Relationship between Occupants’ Thermal Behavior and Energy Consumption: Comparison
Please note this is a comparison between Version 5 by Dadi Zhang and Version 4 by Dean Liu.

Despite an increased awareness about energy conservation, the energy consumed for water heating has increased by 7% from 2008 (17%) to 2018 (24%) in Hong Kong.

  • energy consumption
  • thermal comfort
  • showering
  • human behavior
  • water temperature

1. Introduction

Since the international environmental treaty was established to combat climate change, almost all fields, including agriculture, industry, transportation, and building, have been looking for effective ways to save energy and reduce emissions [1][2]. Water utilities are no exception since water and energy always work together. Studies showed that the proportion of energy used for domestic water heating among the total energy consumption was 18% in the United States [3], 15% in Poland [4], 13–18% in Australia [5], and 20% in Hong Kong [6]. Moreover, these proportions have continuously increased in recent years because of decreased energy consumption in other fields, such as space heating and lighting [7].
According to the investigation of energy consumed in the United States, approximately 4.8 × 1016 kJ of energy was consumed for water-related purposes. Most of them were lost at the point of transmission, distribution, and end-use [8]. Furthermore, Spang et al. [9] estimated that 1830 GWh of electricity could be saved by water conservation in California in one year. One of the daily actions that are responsible for both energy and water consumption is showering. In Hong Kong, hot water showers consume around 40% and 19% of the total domestic water and energy consumption, respectively [10]. According to a field survey conducted in 1300 households in Hong Kong [11], the shower frequency was around 1.4 times (SD = 0.6) per day, which is more than three times as many as in other cities in England (0.4 times) [12]. Moreover, as indicated in an energy consumption survey conducted by Wan and Yik [13] in Hong Kong, the annual electricity consumption for water heaters accounted for almost half of the total electricity consumption per household and was more tensive in winter. This demonstrates considerable energy-saving potential during shower time in Hong Kong, especially in winter.
Although significant energy saving could be achieved through the optimal operation of the hot water system during showering, it might decrease occupants’ comfort [14]. Energy-saving and maintaining comfort appear to conflict with each other. As stated by Pomianowski et al. [7], people tend to increase the number and duration of showers to obtain comfort, and the water must be delivered at the required temperature. Thus, efforts still need to be made to reach the balance between energy efficiency and comfort indicators during showering.

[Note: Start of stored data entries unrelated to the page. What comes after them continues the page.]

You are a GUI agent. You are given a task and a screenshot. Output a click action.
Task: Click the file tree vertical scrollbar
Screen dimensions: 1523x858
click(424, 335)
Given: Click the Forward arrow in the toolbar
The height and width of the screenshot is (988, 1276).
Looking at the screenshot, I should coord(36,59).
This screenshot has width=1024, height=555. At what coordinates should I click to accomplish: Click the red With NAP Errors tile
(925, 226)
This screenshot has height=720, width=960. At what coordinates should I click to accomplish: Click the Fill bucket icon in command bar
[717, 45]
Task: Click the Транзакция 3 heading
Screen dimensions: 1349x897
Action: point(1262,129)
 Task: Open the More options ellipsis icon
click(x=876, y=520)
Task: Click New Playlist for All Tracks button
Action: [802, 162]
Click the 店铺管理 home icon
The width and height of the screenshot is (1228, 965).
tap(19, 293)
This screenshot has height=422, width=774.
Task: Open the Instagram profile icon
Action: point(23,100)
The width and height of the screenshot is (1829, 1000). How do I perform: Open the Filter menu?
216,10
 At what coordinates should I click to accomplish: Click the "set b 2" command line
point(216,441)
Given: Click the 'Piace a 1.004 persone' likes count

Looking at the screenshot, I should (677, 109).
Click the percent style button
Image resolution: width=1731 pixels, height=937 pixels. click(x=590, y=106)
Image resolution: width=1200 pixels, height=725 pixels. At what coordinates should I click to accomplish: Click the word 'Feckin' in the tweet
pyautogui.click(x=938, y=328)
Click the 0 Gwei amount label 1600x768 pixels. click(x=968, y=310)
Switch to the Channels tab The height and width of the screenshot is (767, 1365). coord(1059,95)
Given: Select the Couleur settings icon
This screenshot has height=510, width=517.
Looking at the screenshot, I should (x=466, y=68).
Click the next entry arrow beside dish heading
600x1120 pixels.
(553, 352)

2. Impact of Air Temperature and Water Temperature on Energy Consumption

A previous study found that air and water temperatures are the main variables influencing the occupants’ thermal comfort during showering [15], consistent with the results shown in Table 1. The Pearson coefficients for air temperature (r = 0.76) and water temperature (r = 0.87) were >0.5, demonstrating their strong and positive effects on occupants’ TSV. Figure 1 shows the average values of energy consumption and TSVs under the same air temperatures and the trends in energy consumption and TSV with the changes in air temperature during showering. It demonstrates that when the air temperature was between 24–40 °C, it positively correlated with the total energy consumption and an occupant’s thermal sensation. Both correlations were strong (r > 0.5). It should be noted that although the air temperature setting was 20–40 °C, no cases with air temperature lower than 24 °C existed since the radiator and hot water continuously heated the bathroom air during showering. As shown in Figure 1, the thermal neutral air temperature (TSV = 0) during showering was 32.8 °C and the thermal neutral zone (−0.5 < TSV < 0.5) was 30.8–34.9 °C (the shadow area in Figure 1). The corresponding energy consumption range was 7.9–9.8 kW to maintain a comfortable air temperature.
Figure 1. Impact of air temperature on the total energy consumption and occupant’s thermal sensation. Note: ventilation rate was 0.01–0.03 kg·s−1; water flow rate was 0.08–0.27 kg·s−1; water temperature was 32–40 °C.
As mentioned above, the water temperature significantly and positively impacted occupants’ TSV. Figure 2 shows the trends in energy consumption and TSV with the changes in air temperature during showering. During showering, the thermal neutral water temperature was 34.6 °C and the comfort zone was 33.5 to 35.7 °C. Correspondingly, the total energy consumption was 8.6–9.9 kW. Regarding the impact on total energy consumption, water temperature only had a moderate effect (r = 0.39), which was less significant than the air temperature. Similarly, the relatively flat trendline of energy consumption in Figure 2 demonstrates the water temperature’s less substantial impact.
Figure 2. Impact of water temperature on the total energy consumption and occupant’s thermal sensation. Note: ventilation rate was 0.01–0.03 kg·s−1; water flow rate was 0.08–0.27 kg·s−1; air temperature was 20–40°C.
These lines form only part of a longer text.